Note: I am not going to cover background checks and specific safety training but remember, the safety of your youth is your first priority.

  • Provide a clear overview of the program, your mission and what a typical day  or volunteer experience will look like. I have had volunteers who showed up with certain expectations. They thought kids would run up and hug them, want to play games with them and they would leave with the kids saying what a difference they made in their lives. Then they arrived and that was not the case, it was harder than they anticipated. The clearer we can be in regards to expectations, the more we set our volunteers up for success.
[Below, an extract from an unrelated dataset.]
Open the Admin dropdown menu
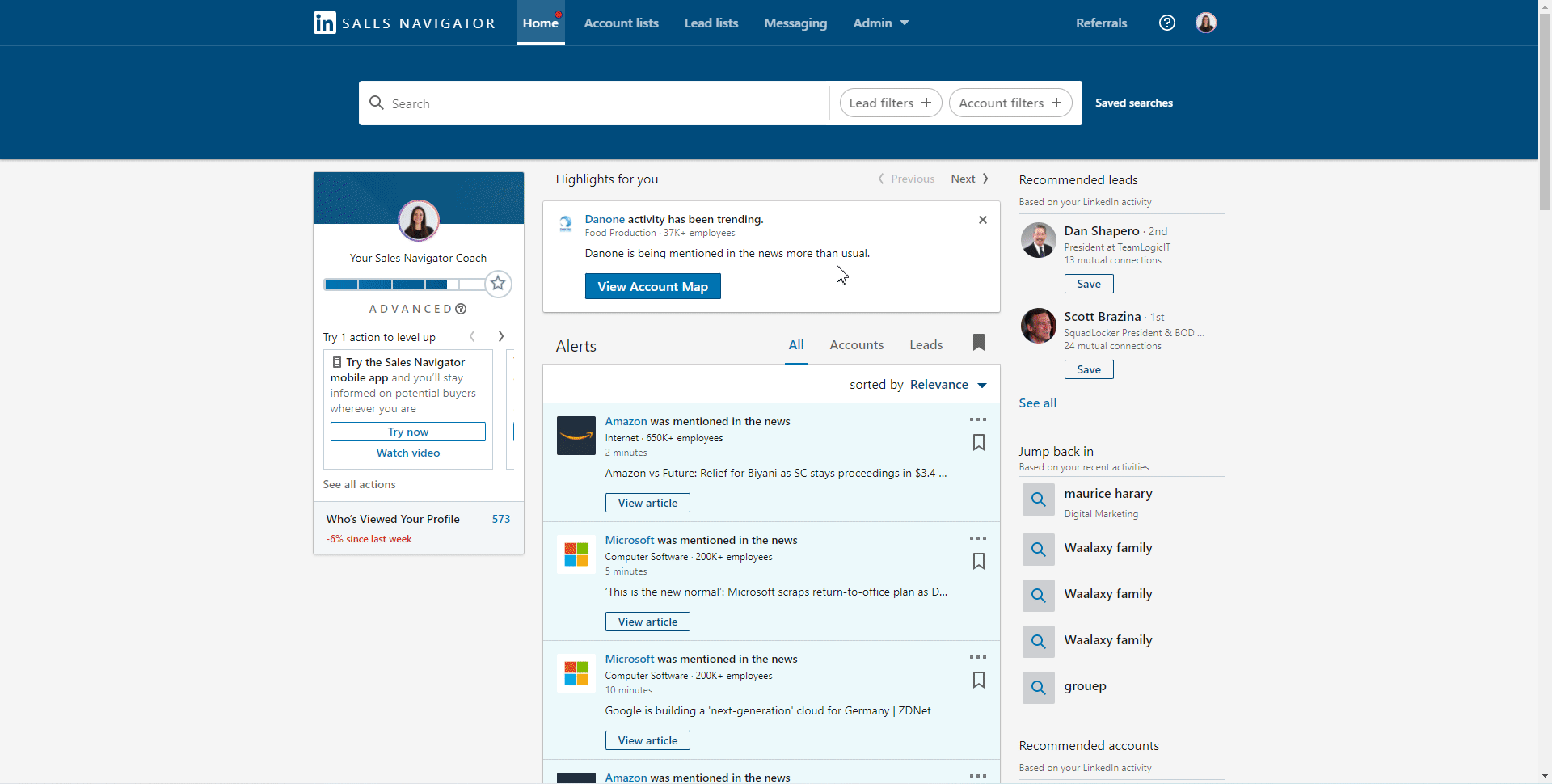click(x=880, y=23)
  • Get to know your volunteers. The experiences I have had where the coordinator has taken time to get to know me have been the most rewarding. I am not saying become best friends with every volunteer, but learn their names, why they are interested in volunteering with youth, what they are passionate about. You may even identify additional opportunities for them to connect with the program based off of skills and interest they have. I volunteered as a mentor for the juvenile courts a few years ago and the coordinator took time to meet me for lunch to discuss the program and get to know me. She then learned of my background with youth and I was able to provide additional training for her and her staff.
  • Connect volunteer to specific tasks or roles. I have been apart of too many volunteerexperiences where volunteers show up to an event and are told, “have fun.” Some volunteers will jump right in, others will turn into deer caught in the headlights of an oncoming car. Providing specific tasks helps them connect, feel useful and accomplish tasks you need completed. There is nothing worse as a program coordinator to have enough volunteers but still feel like you are doing everything yourself. Have volunteers sign youth into the event, help with sound or lighting, facilitate ice breakers or lead small group discussions.
  • Communicate frequently with your volunteers. Volunteers are busy with full-time jobs, families, school etc. Frequently communicating with them through short emails or text messages reminding them of upcoming events, program updates and appreciation allows them to stay connected and see the bigger picture of the program. I volunteer with the youth group at my church and every week I receive an email talking about the upcoming gathering and even includes a basic outline of the night and our roles as volunteers. I love it! This allows me to have an understanding of the objective of the night and my role. I arrive and can plug right in and support the staff in achieving a successful gathering.
  • Ask them for feedback. Volunteers bring various perspectives to the table based on their background and experiences. Ask them for feedback, they may help you see ways to improve your program or connections you can make in the community that you did not see.
  • Provide training and resources. Do not assume everyone is gifted with engaging youth or know the basics of adolescent development. Take time to provide basic training throughout the year to help them understand youth and how they can have a positive impact on their lives.
  • Appreciate them. I am not talking about once a year giving them a thank you note. Each time they volunteer say thanks. Have some of the youth help you make thank you cards to send to volunteers to show their appreciation. Let them know the impact they are having on the program and the youth.

I could add more to this list but I want to know what tips do you have for working with and engaging volunteers in a youth program or event?